La banque américaine JP Morgan Chase a dépensé 11,4 milliards de dollars dans son budget techno en 2019. Sans publier ses résultats, celle-ci affirme que son programme COIN (Contract Intelligence) soutient ainsi le département légal. Il s’agirait de 360 000 heures économisées en matière de lecture de documents.

Prédire

Selon une étude soutenue par IBM, En 2019, 75% des brèches au sein d’institutions financières provenaient de l’intérieur, une augmentation de 47% face à l’année précédente. Toujours selon cette étude, ces incidents feraient perdre 11,45 millions de dollars par an en moyenne aux entreprises visées, et 62% de ces dommages seraient dûs à la négligence des employés. Des outils d’analyse du langage permettraient de détecter et prévenir ces incidents. 

En 2018, la Banque Royale du Canada planifiait des dépenses de 3,2 milliards $ en nouvelles technologies, 40% de ce budget étant alloué au blockchain et à l’intelligence artificielle, selon BNN Bloomberg

En décembre 2019, l’institution financière cherchait à breveter une technologie permettant de prédire l’arrivée d’un achat majeur de la part d’un client. Selon le Financial Times, le brevet affirme que “l’historique du client nuit à la mémoire à long terme des programmes actuels.” 

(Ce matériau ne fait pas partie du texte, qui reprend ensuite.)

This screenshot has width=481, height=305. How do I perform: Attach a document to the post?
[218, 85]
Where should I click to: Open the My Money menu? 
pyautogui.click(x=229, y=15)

Un des outils déjà déployés par la RBC enregistre les transactions réalisées par un.e cliente et l’avertit en cas d’une anomalie dans les habitudes dépensières. Ce type d’outil peut également analyser la tolérance aux risques des clients et ainsi proposer des scénarios d’épargne ou d’investissement en fonction de ce profil. 

Covid-19

La Banque Royale du Canada adapte également ses offres en fonction de la Covid-19, sachant que de nombreux restaurateurs et entrepreneurs ont connu des aléas considérables. 

“Quand tout tombe à zéro, on a affaire à une nouvelle réalité. Mais ça ne veut pas dire que tout doit s’arrêter,” explique Foteini Agrafioti directrice de Borealis AI. “Avec l’aide de l’apprentissage machine, des modèles de crédit et des évaluations de risques, on peut aller de l’avant afin de permettre à des clients d’avoir accès à des fonds.”